Mr Obama has arrived in London showing a degree of humility which the White House regards as the “price of admission” if America is to command the stage once more. “I came here to put forward our ideas, but I also came here to listen, and not to lecture. Having said that, we must not miss an opportunity to lead,” he told the press conference. At one point the President even described the US as “a peer to these other countries” in the G20 — a statement that would until recently have been unthinkable — and recognised that it “certainly has some accounting to do with respect to a regulatory system that was inadequate”.
Although he insisted that reports of America’s decline were exaggerated, Mr Obama said: “There is no doubt that at a time when the world is fearful, there is a strong tendency to look for somebody to blame. And I think that given our prominence in the world financial system, it’s natural that questions are asked — some of them very legitimate — about how we have participated in global financial markets.” This was about as far as Mr Obama was willing to go, not least because in the current circumstances he is “less interested in identifying blame than fixing the problem”.
As such, he points out that the US has already taken “some very aggressive steps” to set a good example by strengthening its own regulation of financial institutions and introducing a plan to remove the toxic assets from bank balance sheets.
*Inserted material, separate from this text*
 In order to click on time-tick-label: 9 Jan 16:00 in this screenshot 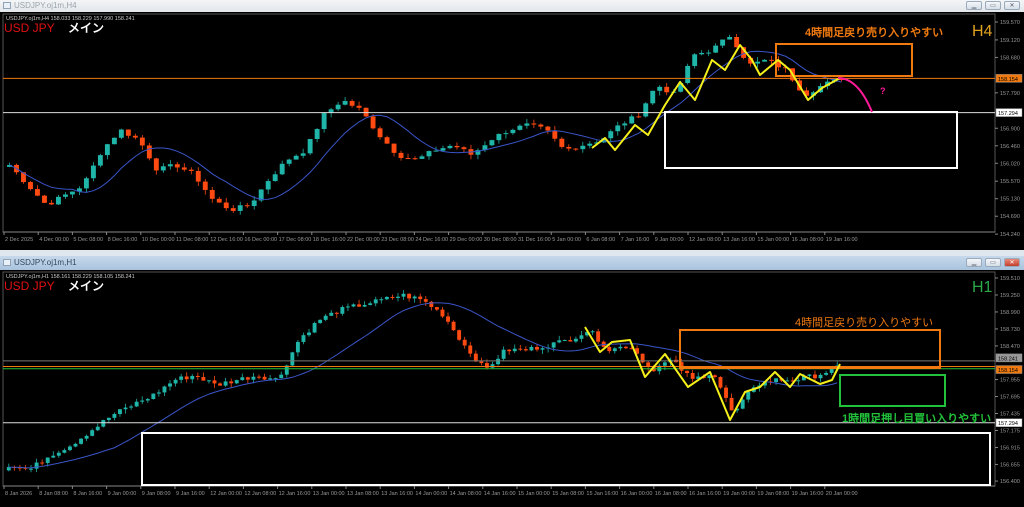, I will do `click(190, 494)`.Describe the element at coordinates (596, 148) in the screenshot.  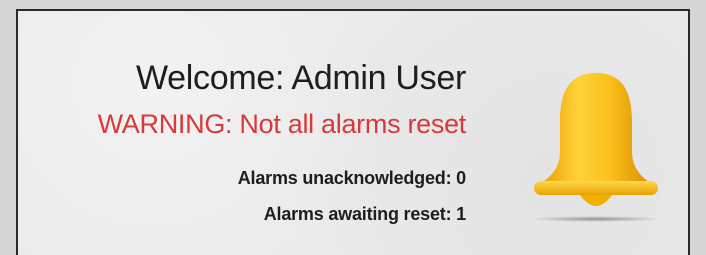
I see `bell-icon` at that location.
A new regulatory framework being outlined by the G20 to ensure that the markets do not “jump the rails”, as Mr Obama put it yesterday, is also likely to include limited oversight on non-banking institutions such as hedge funds — a measure once resisted by Washington.
Mr Obama also issued a coded warning to the rest of the world that it should not take for granted America’s willingness to bear the bulk of the burden for reviving the global economy.
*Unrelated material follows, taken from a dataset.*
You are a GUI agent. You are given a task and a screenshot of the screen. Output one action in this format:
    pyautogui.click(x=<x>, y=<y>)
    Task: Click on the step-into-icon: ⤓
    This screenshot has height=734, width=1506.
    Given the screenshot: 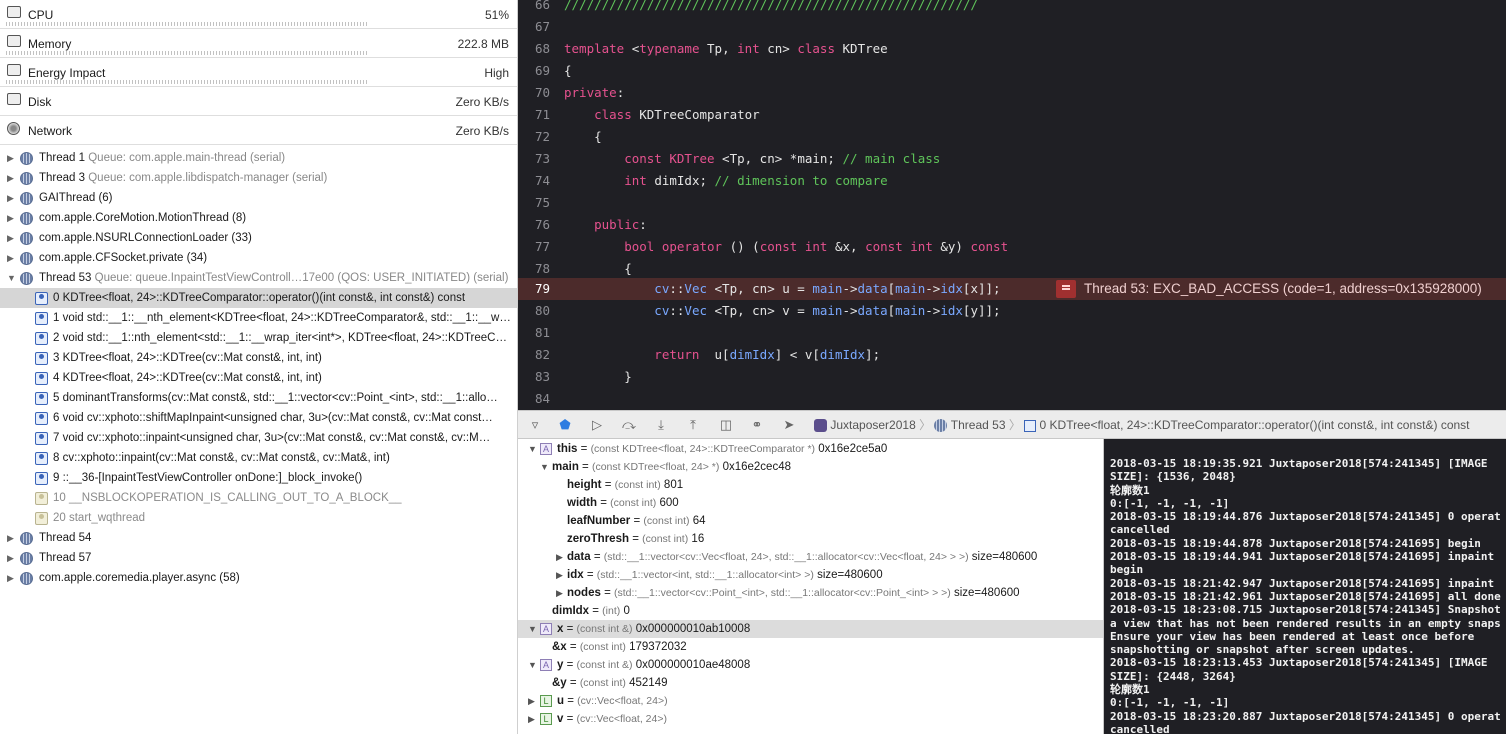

“The United States will do its share,” he said. “But I think that one of the things that Gordon and I spoke about is the fact that in some ways the world has become accustomed to the United States being a voracious consumer market and the engine that drives a lot of economic growth worldwide . . . In the wake of this crisis, even as we’re doing stimulus we have to take into account our own deficits.”
He is under pressure from Congress to save American jobs by raising the barriers for entering this market with protectionist measures. The message yesterday was that other countries, including those with large surpluses, such as Germany, needed to do more to promote growth.
The attention of the First Lady, however, was apparently distracted by her meeting at Buckingham Palace. “As you might imagine, Michelle has been really thinking that through,” said the President who, at the end of his press conference, appeared panicked that he had forgotten to mention the Queen.
“There’s one last thing that I should mention that I love about Great Britain, and that is the Queen. And so I’m very much looking forward to meeting her for the first time later this evening.” Given what else was on his schedule yesterday, Her Majesty would doubtless forgive being relegated to an afterthought.